Timea Bacsinszky, world No. 15 and recent French Open semifinalist, spoke those words to the BBC earlier this year. She was talking about her father, Igor.
The 26-year-old from Switzerland nearly quit tennis two years ago to work in a hotel after years of struggling with her overbearing father, who Bacsinszky has called a “control freak.”
“I have been a kid of like a syndrome of pushy parents,” Bacsinszky told TENNIS.com at Indian Wells. “It’s happening a lot, especially in tennis, because—especially in women’s tennis, because for sure, as a woman, as a young girl, you can never go against the power of the dad.”

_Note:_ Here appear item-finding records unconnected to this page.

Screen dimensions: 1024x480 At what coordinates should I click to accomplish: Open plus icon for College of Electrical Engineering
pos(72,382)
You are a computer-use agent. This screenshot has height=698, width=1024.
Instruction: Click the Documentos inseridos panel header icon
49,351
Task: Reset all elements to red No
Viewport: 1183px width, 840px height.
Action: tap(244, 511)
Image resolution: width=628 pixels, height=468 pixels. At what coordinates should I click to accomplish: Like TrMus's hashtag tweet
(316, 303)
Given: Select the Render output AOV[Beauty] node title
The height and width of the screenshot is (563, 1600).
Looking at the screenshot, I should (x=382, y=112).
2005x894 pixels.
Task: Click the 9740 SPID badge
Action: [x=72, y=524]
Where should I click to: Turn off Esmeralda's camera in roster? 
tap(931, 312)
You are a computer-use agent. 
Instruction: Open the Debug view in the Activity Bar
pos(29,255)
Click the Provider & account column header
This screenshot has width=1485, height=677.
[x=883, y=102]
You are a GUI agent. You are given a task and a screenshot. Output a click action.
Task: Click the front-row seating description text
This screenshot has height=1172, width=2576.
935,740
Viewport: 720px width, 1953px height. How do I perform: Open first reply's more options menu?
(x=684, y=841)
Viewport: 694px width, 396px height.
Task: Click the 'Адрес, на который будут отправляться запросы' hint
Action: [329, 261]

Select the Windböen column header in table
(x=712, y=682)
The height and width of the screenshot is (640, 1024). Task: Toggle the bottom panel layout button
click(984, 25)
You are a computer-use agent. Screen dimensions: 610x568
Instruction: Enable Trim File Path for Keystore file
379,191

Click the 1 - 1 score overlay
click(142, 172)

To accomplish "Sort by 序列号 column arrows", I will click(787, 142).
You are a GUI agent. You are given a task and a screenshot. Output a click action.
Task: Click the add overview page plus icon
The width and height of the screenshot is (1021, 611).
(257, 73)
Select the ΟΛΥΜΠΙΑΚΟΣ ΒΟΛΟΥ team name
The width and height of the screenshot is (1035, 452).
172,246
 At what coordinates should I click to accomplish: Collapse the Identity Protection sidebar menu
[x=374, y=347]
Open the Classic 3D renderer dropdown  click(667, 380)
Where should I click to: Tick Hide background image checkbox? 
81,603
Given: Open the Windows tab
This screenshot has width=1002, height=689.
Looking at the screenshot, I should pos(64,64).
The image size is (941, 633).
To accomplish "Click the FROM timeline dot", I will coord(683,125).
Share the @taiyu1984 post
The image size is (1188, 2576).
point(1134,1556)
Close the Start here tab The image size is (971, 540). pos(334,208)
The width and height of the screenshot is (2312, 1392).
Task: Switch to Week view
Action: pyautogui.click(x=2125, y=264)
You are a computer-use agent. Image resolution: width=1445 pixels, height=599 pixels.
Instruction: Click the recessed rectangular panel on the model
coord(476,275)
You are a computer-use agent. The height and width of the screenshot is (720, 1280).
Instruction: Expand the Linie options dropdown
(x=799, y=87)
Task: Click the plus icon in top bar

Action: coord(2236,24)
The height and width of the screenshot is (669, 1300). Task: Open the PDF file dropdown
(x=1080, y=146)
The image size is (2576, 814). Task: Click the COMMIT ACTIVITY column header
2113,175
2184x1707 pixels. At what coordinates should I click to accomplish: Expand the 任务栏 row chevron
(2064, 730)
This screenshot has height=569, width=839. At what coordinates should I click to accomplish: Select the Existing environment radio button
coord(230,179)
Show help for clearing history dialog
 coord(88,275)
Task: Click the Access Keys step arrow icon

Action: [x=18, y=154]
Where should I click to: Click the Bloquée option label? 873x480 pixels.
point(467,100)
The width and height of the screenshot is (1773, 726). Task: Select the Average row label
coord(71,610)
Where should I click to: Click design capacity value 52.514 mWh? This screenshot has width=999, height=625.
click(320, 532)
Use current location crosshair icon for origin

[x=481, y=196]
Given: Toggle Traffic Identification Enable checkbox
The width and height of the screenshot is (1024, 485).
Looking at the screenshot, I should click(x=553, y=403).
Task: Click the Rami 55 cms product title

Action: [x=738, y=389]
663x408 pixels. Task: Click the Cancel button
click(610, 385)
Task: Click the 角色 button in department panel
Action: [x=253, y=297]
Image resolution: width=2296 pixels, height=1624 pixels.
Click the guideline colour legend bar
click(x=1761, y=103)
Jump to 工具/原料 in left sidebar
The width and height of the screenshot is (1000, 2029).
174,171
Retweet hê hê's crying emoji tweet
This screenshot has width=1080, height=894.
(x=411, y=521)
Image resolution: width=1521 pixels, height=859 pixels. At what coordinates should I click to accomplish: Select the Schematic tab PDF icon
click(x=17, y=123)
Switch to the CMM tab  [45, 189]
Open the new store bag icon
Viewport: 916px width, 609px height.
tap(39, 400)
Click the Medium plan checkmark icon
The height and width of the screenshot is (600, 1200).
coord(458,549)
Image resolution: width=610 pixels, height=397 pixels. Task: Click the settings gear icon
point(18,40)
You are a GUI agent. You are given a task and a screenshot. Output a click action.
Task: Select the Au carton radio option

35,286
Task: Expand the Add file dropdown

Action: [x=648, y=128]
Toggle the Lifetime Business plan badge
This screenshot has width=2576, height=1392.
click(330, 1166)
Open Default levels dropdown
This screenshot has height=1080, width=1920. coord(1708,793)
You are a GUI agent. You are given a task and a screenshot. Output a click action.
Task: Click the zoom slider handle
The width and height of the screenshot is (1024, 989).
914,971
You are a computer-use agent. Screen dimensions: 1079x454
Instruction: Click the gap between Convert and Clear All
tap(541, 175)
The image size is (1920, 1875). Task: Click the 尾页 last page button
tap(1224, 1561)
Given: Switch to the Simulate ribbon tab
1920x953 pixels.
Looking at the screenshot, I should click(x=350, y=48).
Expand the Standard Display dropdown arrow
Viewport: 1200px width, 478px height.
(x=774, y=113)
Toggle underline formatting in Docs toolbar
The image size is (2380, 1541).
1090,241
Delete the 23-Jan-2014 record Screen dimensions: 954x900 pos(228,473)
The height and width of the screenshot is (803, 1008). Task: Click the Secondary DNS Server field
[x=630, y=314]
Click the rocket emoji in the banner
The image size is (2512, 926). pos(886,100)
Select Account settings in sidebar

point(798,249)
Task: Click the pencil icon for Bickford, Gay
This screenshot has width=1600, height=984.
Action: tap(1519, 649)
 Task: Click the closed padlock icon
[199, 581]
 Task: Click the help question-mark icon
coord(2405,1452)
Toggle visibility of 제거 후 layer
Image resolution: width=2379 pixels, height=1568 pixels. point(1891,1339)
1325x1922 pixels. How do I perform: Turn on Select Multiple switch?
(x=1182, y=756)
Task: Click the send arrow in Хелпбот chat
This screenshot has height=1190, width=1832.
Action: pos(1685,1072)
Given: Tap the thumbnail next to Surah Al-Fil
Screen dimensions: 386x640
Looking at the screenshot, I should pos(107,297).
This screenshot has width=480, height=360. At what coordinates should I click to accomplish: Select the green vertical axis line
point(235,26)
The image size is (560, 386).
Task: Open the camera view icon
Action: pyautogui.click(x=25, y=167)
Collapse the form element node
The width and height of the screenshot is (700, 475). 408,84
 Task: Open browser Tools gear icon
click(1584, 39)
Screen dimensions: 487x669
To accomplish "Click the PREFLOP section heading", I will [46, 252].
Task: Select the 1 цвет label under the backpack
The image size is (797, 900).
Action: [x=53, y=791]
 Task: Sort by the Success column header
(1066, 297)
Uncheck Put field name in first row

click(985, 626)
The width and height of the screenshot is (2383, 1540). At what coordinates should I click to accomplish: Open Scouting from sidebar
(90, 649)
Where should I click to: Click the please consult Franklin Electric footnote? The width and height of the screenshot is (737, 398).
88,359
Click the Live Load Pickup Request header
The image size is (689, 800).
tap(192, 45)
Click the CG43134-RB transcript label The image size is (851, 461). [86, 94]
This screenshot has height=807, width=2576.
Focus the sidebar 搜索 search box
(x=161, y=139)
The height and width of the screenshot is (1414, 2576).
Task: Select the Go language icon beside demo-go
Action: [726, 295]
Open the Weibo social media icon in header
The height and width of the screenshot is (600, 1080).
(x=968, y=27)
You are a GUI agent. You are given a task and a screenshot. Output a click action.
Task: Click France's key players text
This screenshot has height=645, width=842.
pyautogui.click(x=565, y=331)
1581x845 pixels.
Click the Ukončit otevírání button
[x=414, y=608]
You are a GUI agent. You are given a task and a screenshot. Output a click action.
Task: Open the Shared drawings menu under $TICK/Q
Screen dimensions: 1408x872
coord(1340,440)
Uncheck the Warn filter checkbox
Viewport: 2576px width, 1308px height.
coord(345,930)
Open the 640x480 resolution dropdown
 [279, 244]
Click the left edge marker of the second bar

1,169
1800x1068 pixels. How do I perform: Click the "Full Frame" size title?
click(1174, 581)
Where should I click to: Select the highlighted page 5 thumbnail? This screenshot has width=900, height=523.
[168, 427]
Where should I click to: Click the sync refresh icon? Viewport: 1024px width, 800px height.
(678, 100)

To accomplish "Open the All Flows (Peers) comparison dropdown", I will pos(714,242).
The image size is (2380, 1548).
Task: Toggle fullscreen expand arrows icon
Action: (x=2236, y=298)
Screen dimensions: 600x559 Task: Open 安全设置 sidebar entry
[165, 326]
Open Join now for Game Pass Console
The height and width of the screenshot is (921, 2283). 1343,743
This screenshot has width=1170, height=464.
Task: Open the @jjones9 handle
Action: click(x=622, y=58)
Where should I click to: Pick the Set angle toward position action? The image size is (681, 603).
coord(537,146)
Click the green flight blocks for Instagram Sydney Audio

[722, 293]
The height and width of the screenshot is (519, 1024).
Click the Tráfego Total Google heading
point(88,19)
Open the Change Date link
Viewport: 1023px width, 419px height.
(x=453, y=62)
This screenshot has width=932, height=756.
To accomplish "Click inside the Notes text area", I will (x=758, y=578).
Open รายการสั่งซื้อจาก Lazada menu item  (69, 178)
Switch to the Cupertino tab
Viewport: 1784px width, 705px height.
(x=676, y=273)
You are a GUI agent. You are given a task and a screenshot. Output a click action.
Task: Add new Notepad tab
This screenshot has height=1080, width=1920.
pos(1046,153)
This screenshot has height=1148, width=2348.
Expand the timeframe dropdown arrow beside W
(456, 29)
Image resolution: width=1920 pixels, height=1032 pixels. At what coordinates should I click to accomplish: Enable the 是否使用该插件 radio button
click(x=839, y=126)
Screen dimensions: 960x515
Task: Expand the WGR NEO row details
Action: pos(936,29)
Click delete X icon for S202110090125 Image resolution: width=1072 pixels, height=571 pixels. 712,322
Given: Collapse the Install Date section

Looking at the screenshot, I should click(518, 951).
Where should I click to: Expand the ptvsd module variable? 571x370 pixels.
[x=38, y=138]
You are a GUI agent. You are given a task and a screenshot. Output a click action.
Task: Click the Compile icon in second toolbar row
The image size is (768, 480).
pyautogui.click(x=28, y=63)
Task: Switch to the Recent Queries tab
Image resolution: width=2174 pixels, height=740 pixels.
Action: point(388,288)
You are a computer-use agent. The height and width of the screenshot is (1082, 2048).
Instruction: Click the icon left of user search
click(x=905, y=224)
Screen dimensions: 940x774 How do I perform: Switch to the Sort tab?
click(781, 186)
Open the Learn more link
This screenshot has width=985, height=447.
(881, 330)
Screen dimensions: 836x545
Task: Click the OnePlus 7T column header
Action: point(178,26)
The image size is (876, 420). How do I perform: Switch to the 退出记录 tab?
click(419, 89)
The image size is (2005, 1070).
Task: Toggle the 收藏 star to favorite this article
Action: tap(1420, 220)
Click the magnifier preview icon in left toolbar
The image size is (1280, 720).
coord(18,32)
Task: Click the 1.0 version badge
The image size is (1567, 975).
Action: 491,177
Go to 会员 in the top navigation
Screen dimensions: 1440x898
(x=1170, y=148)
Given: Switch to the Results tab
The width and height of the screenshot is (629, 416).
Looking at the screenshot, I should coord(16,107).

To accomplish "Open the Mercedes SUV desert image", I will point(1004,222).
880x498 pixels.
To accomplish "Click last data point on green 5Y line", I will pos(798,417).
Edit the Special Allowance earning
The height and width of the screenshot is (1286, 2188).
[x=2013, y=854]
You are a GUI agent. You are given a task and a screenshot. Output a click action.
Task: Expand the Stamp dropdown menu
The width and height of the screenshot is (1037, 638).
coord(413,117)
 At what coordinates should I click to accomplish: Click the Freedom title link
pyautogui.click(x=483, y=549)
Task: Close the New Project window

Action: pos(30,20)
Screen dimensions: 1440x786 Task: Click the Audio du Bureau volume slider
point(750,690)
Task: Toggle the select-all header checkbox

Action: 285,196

Bacsinszky is only the most recent case study in tennis parenting gone horribly wrong. Jelena Dokic, Mary Pierce, Mirjana Lucic-Baroni, Jennifer Capriati and Steffi Graf are just a few of the players who have publicly dealt with over-involved parents.
Peter Graf was labeled “Papa Merciless” by the media for the control he had over his daughter and her career. Stefano Capriati was notorious for pushing his daughter into the spotlight at just 13. Lucic-Baroni, who upset Simona Halep at the French Open, survived a roller coaster career dealing with a physically abusive father.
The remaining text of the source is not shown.